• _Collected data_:
☆ ☆ ☆ ☆

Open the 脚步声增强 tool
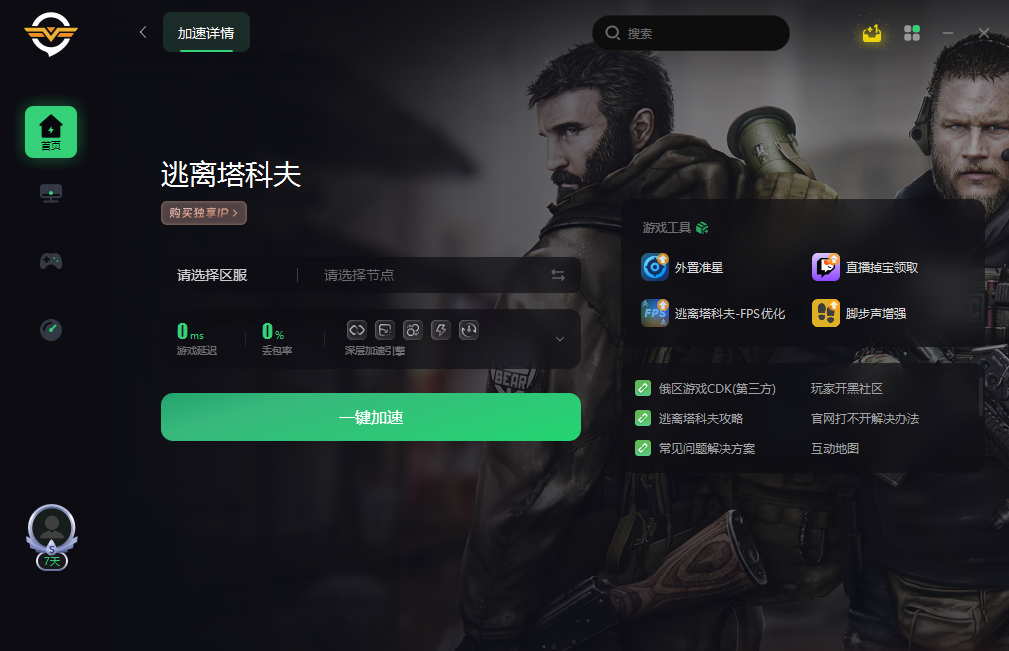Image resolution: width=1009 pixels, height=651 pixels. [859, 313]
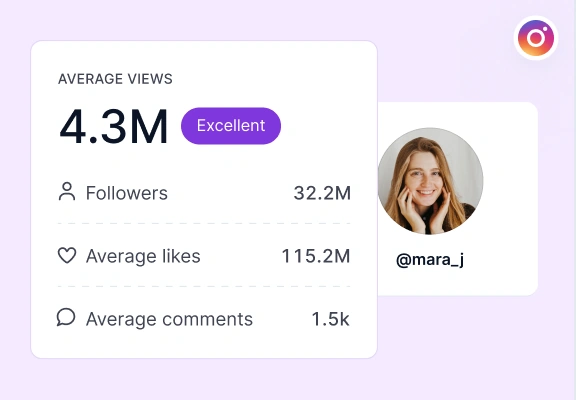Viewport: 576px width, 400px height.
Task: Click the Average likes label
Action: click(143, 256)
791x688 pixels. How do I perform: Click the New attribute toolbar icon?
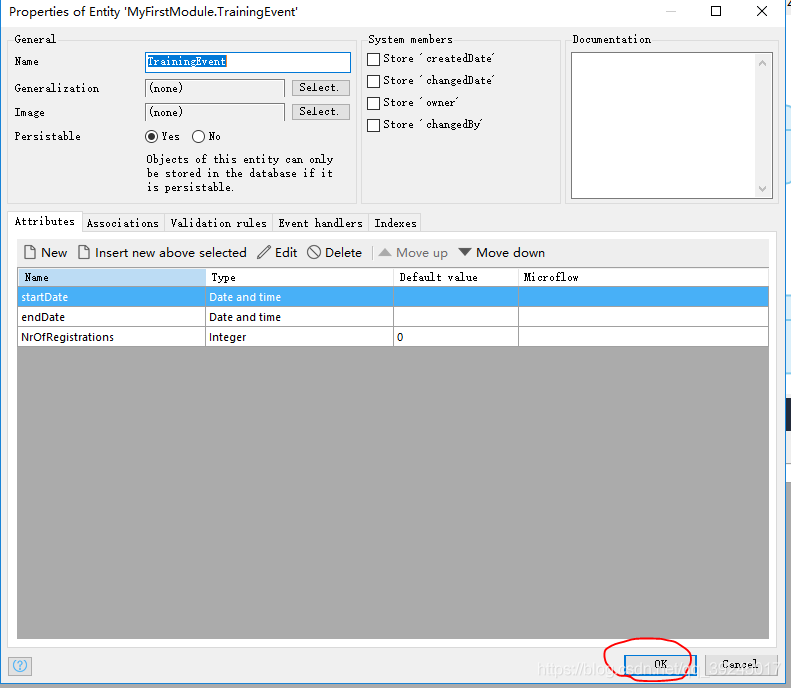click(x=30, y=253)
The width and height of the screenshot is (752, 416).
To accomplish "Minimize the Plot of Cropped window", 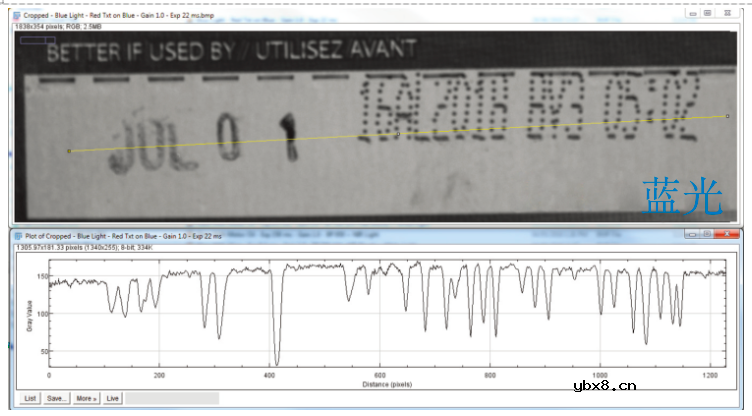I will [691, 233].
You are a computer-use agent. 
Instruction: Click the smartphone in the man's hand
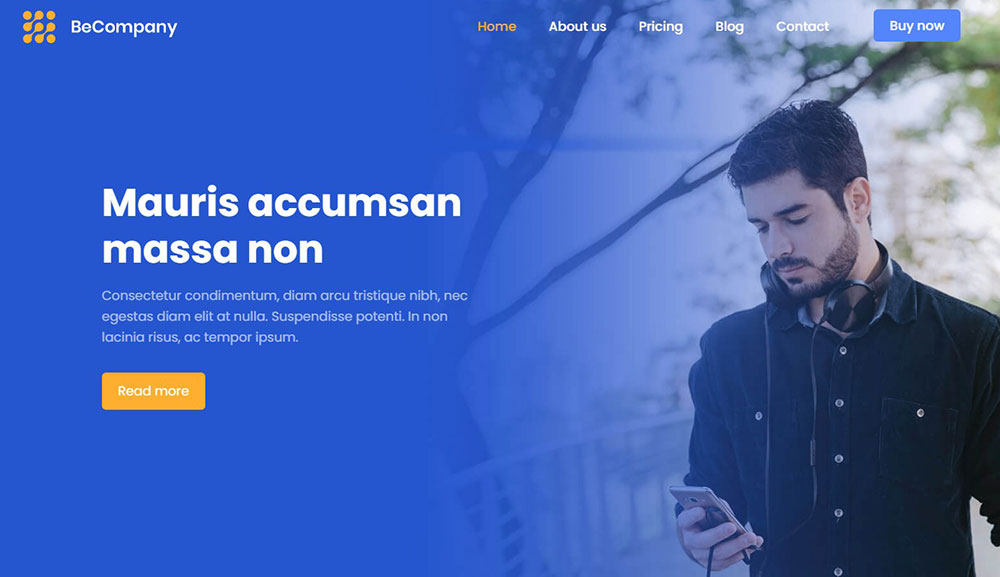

☆ ☆ ☆ ☆

• _Task brief_: Could you reproduce exactly, and only, the lines from the one containing "You are a computer-use agent." through the end of the records above, both included, while leaving out the pictures?

• _Task result_:
You are a computer-use agent. 
Instruction: Click the smartphone in the man's hand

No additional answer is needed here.